Histoire de Saint Jean de Boiseau

Le Bateau Lavoir


Dans les années 1944-45 ma tante était gérante d'un bateau lavoir, sur les quais de la Loire, quai Moncousu à Nantes. Cette activité dura jusque dans les années 1956- 57.

Je me souviens, j'arrivais à pied et du Pont Haudaudine, quel plaisir de voir, de loin, tout ce linge d'une blancheur éclatante flottant au vent.

Il y avait bien six ou sept rangées de fils, peut-être plus sur le quai, séparées par le passage qui permettait de descendre vers la passerelle donnant accès au bateau.

J'adorais monter sur la passerelle. Ca balançait un peu au-dessus de l'eau, puis une marche permettait de descendre à l'intérieur, et ma tante m'attrapait dans ses bras.

Là, tout un monde laborieux était en action, les odeurs m'arrivaient en plein visage, la vapeur du linge bouillant dans les gargotes (grands bassins de fonte) sous lesquelles brûlait un feu d'enfer, odeur du savon, du feu. Il y avait beaucoup de bruit dans le bateau, il fallait crier pour s'entendre.

Chaque blanchisseuse avait son « banc » et le baquet avec la planche à laver ondulée qui faisait penser à un « crin-crin ». Cette place était louée le temps de la lessive et il ne fallait pas se tromper, ou alors c'était des empoignades verbales que réglait ma tante aussitôt.

Le linge était rincé directement en Loire à l'extérieur du bateau. Le battoir entrait en action. Tenu d'une main solide, il s'abattait violemment sur le tissu (d'où le bruit), l'autre main retenant le linge car il fallait faire attention au courant pour qu'il ne soit pas emporté dans le fleuve.

C'était alors la catastrophe car il fallait remplacer la pièce perdue.

Mais la solidarité jouait, l'on criait et celles qui se trouvaient placées en aval, selon la marée, essayaient d'attraper le vêtement qui s'en allait au fil de l'eau. En général tout s'arrangeait. C'était un travail pénible, surtout le rinçage des draps.

Les blanchisseuses trouvaient à bord tout ce dont elles avaient besoin. Elles achetaient à ma tante, qui tenait rigoureusement les comptes, savon, lessive, eau de javel, boules bleues mais aussi le bois de chauffe.

Lorsque le linge était bouilli, rincé, il était déposé dans un panier. Celui-ci, lourdement chargé était transporté, à la main par la passerelle pour être déposé dans une brouette spéciale, en bois, très longue pouvant contenir deux paniers.

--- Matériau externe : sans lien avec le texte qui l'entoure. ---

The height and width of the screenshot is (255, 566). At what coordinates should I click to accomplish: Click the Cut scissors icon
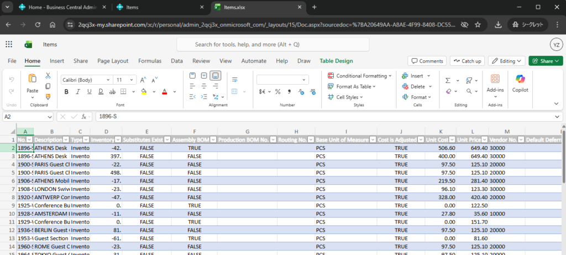(x=48, y=75)

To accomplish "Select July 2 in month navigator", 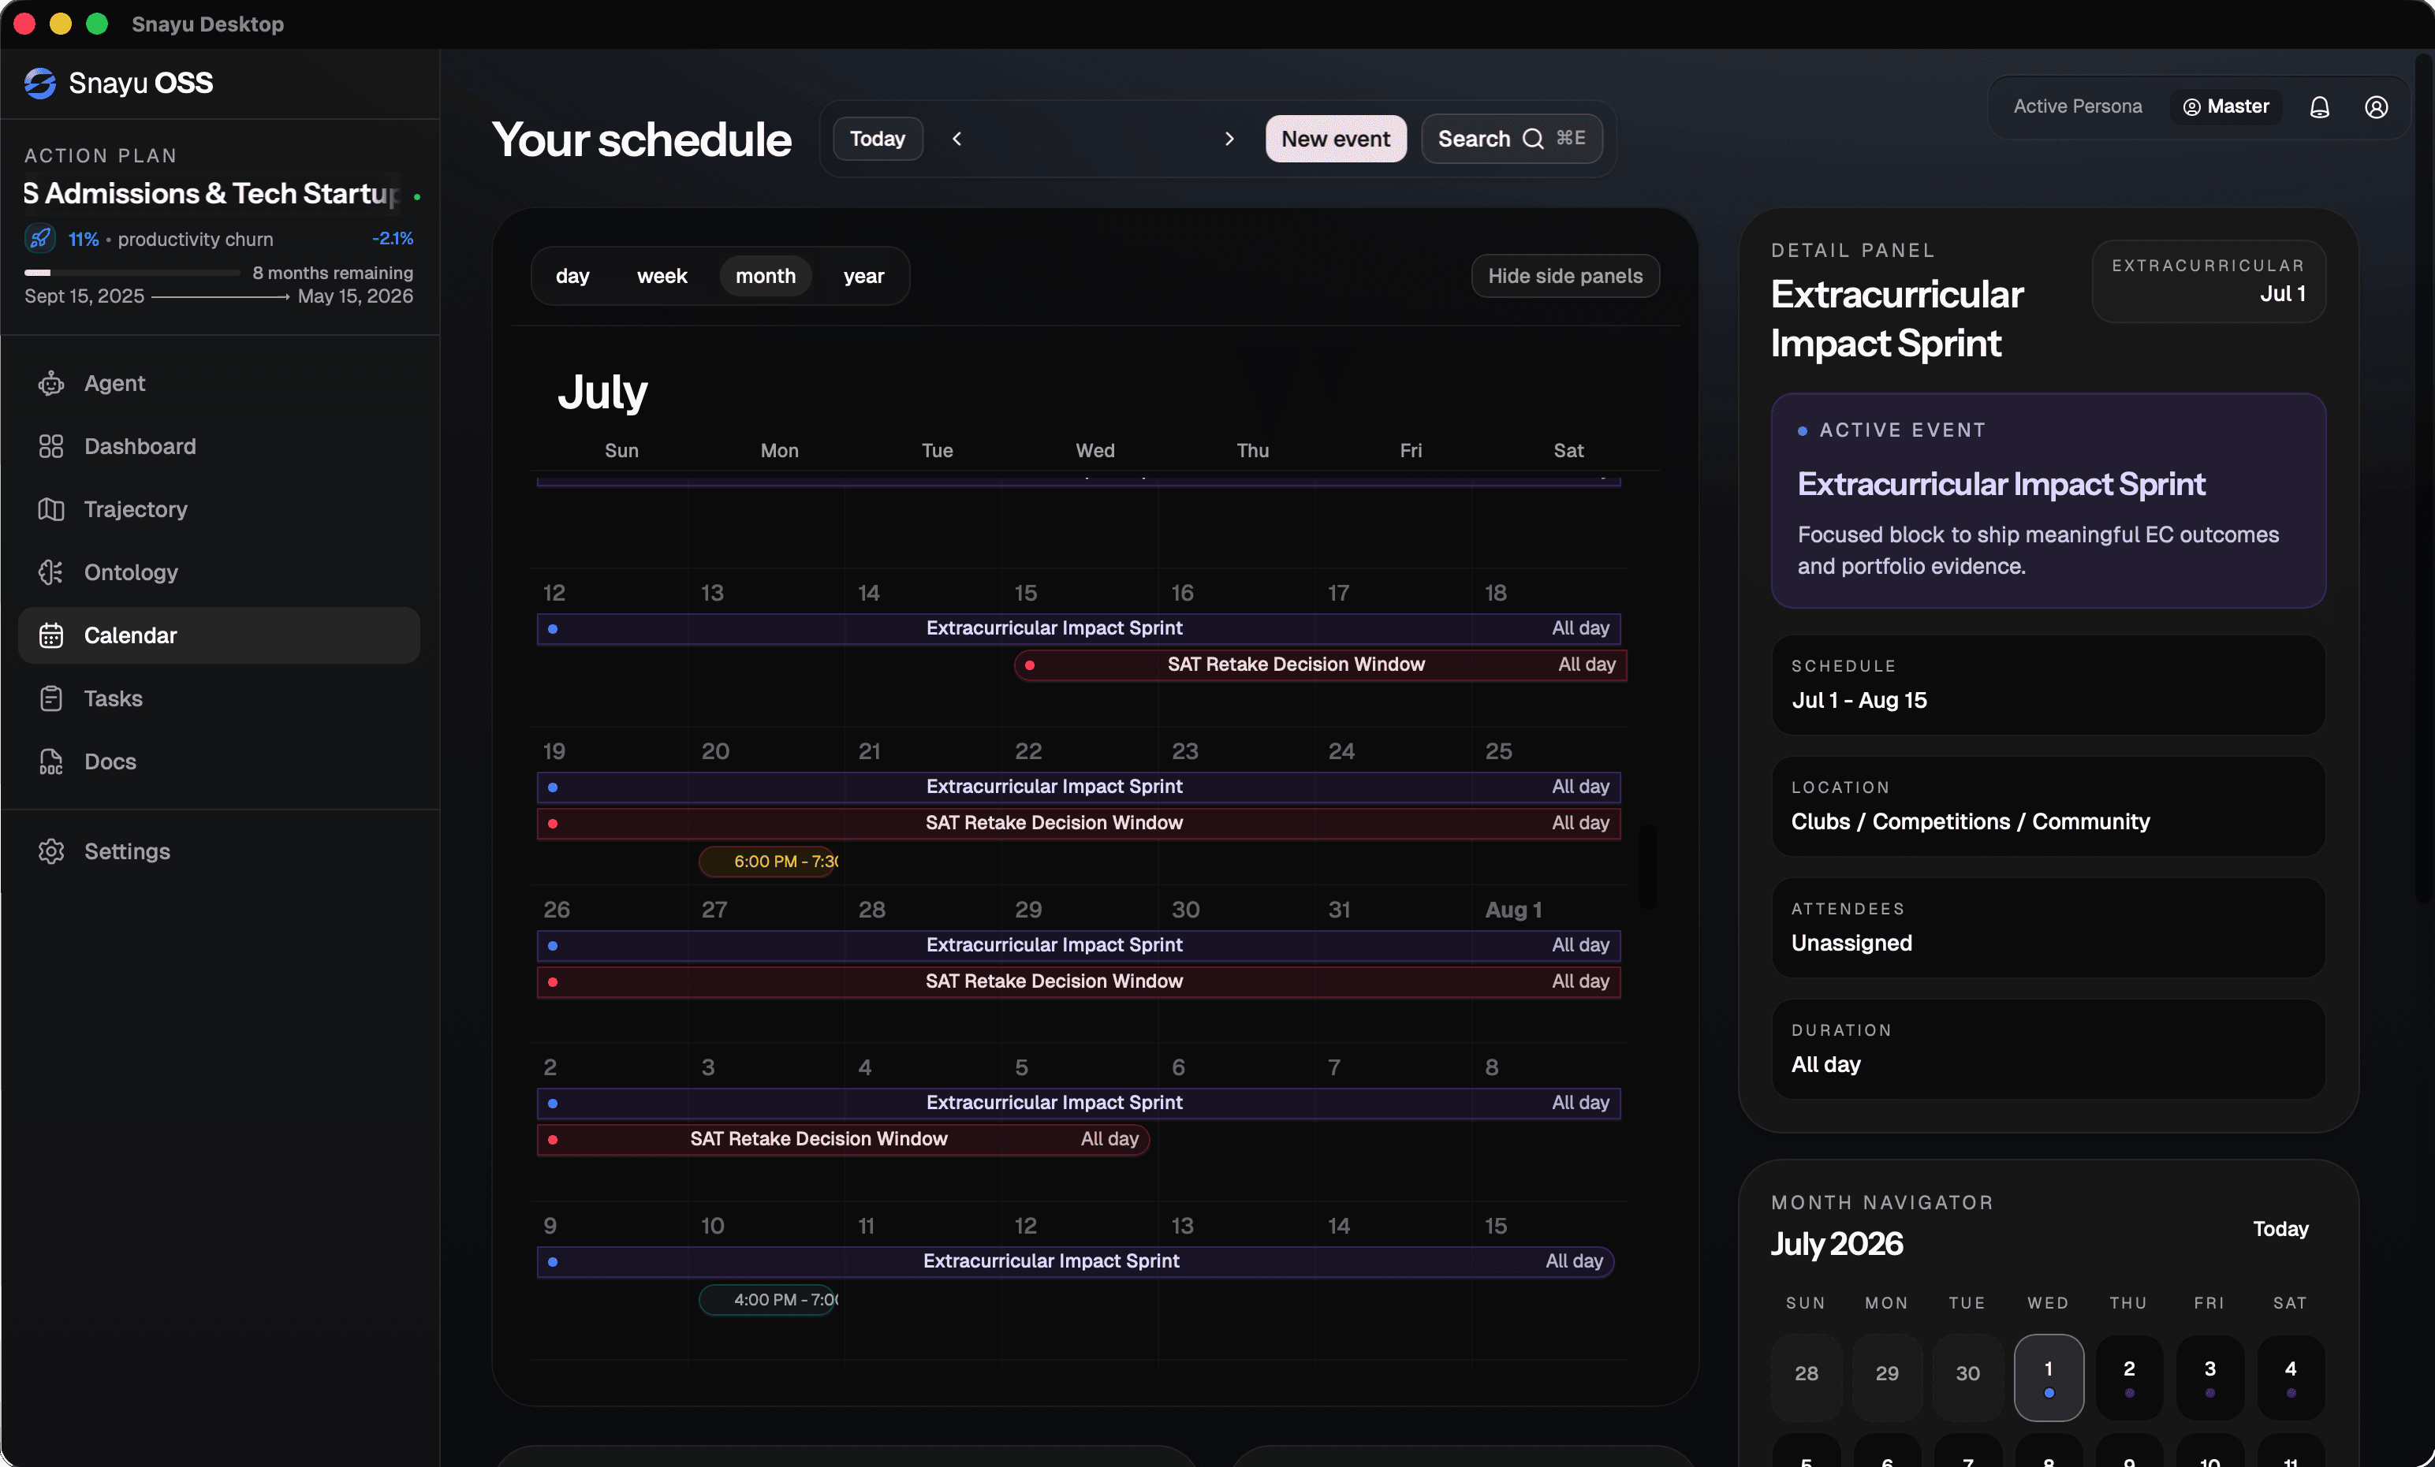I will pyautogui.click(x=2130, y=1378).
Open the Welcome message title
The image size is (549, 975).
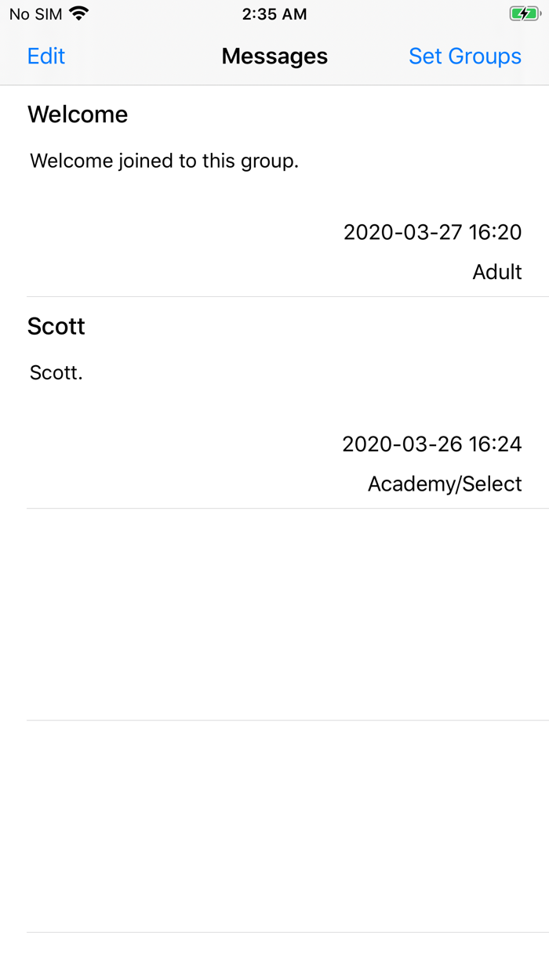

Il fallait ensuite remonter le quai avec ce chargement jusqu'au fil à linge qui leur était imparti : « son fil ». Il n'y avait pas intérêt à se tromper et prendre celui d'une autre ! C'était alors des invectives, des mots de charretier ! Les blanchisseuses avaient la réputation d'avoir un langage particulièrement grossier. Le p'tit blanc de pays aidant ... Dame ! il faisait chaud là-dedans !


C'était vraiment un métier très usant : l'été passe encore, mais l'hiver avec le froid, les mains gercées, abimées par le « venin d'eau », sorte d'eczéma, qui rendait le labeur très pénible et douloureux. J'ai vu les mains de ces femmes avec des doigts déformés et boursouflés.


J'ai aimé cette ambiance du bateau lavoir, ces bruits, ces cris, cette solidarité, cette gentillesse malgré les invectives. Si l'une manquait on s'inquiétait de son absence.

Chaque année, à Nantes, il y avait l'élection de la reine des blanchisseuses. Des cartes postales anciennes conservent l'iconographie de ces personnes burinées.

Tout un monde disparu avec l'arrivée de la machine à laver mais on ne peut pas regretter ce travail de forçat.